İçişleri Bakanı Süleyman Soylu, belediyelerde yürütülen terör soruşturmaları ile ilgili açıklamalarda bulundu. Bakan Soylu, İBB Başkanı Ekrem İmamoğlu’nun daha önce kendisini aradığını söyledi.
Soylu, İmamoğlu’nun kendisini aradığını iddia ederek, “İmamoğlu saygılarını sunarak beni aramıştır. Bana, ‘CHP Genel Merkezi beni sevmiyor, bana yardımcı olur musunuz’ diye ricası olmuştur” dediğini söyledi.
İmamoğlu ise bu sözlere Twitter’dan şu yanıtı verdi:
*Bakan Soylu “Saygılarımla” diyerek kendisini aradığımı ve yardım istediğimi söylemiş. Bu kuyruklu bir YALAN!
*İstihbarat sende, telefon takibi sende, tüm bilgilere erişme gücün var. Bunu ispat edersen ben, edemezsen sen istifa etmelisin. HODRİ MEYDAN.
İmamoğlu paylaşımına Cumhurbaşkanı Recep Tayyip Erdoğan’ı da etiketledi.
BEŞTEPE’DE YAZILMIŞ BİR SENARYO
İmamoğlu, daha sonra yaptığı basın açıklamasında ise konuyla ilgili olarak şunları söyledi:
“Bu Beştepe’de yazılmış bir senaryodur. Ben hiç kimseye ricacı bir telefon açmadım, açmam. Hiç kimseye kendi ailemi şikayet etmem.
Bunu birçok iftirayla karşı tarafı lekelemeyle hayatını geçirmiş, bir günde partisini terk edip başka partiye gittikten sonra 180 derecede sözlerini değiştirmiş insandan anlamasını beklemiyorum.
Bu şahsın zat-ı muhterem şahıs, sayın bakan ‘beni aradı, bana saygılarını sundu ve bu münasebetle bir iş konusunda yardım istedi.’ Ben şaşkınlığın böyle bir yalanla birleştiği bir anı, seviyenin bu kadar düştüğünü görmedim.
TELEFONDA NASIL KONUŞTUĞUMU İYİ BİLİR
Kendisiyle masada bir kez toplantı yaptım. Masa dışında da 2 kez telefonla görüştüğüm doğrudur. Birinde benim çalışma arkadaşlarıma ayar verme girişiminde bulunduğu telefon konuşmamızda kendisine haddini bildirdim.

________________________

◆ **Çalışılacak Görev**
Soylu ile İmamoğlu arasındaki tartışmayı anlatan metinde "İmamoğlu ise bu" sözlerinden başlayıp "Erdoğan’ı da etiketledi." sözleri de dahil olmak üzere geçen kısmı aynen yazıya geçirin. Yanıt verirken yalnızca metinden yararlanın.

◆ **Veriler**
________________________

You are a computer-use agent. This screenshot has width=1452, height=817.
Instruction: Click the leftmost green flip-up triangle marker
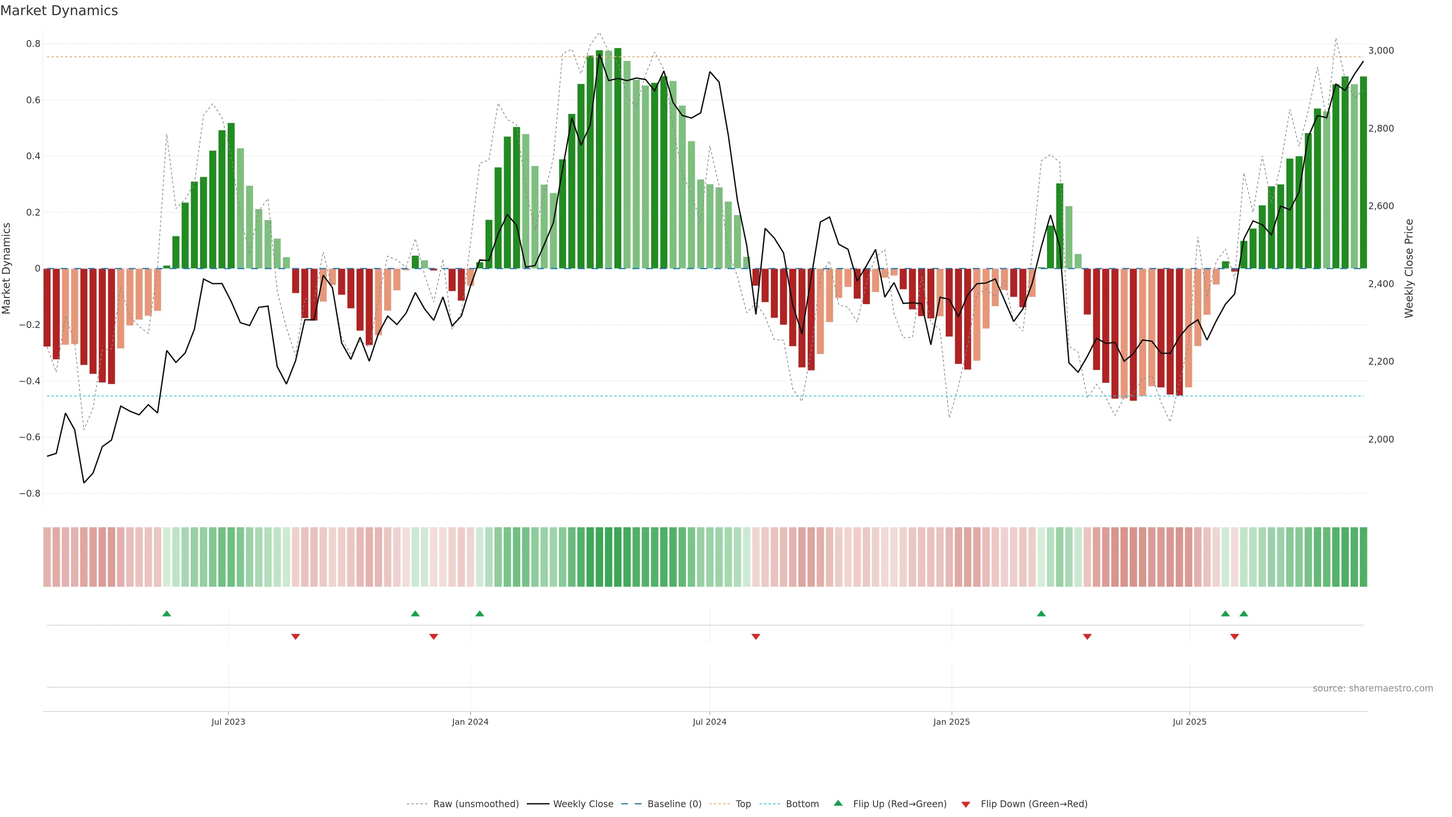coord(166,613)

________________________

◆ **Tam Çıktı**
İmamoğlu ise bu sözlere Twitter’dan şu yanıtı verdi:
*Bakan Soylu “Saygılarımla” diyerek kendisini aradığımı ve yardım istediğimi söylemiş. Bu kuyruklu bir YALAN!
*İstihbarat sende, telefon takibi sende, tüm bilgilere erişme gücün var. Bunu ispat edersen ben, edemezsen sen istifa etmelisin. HODRİ MEYDAN.
İmamoğlu paylaşımına Cumhurbaşkanı Recep Tayyip Erdoğan’ı da etiketledi.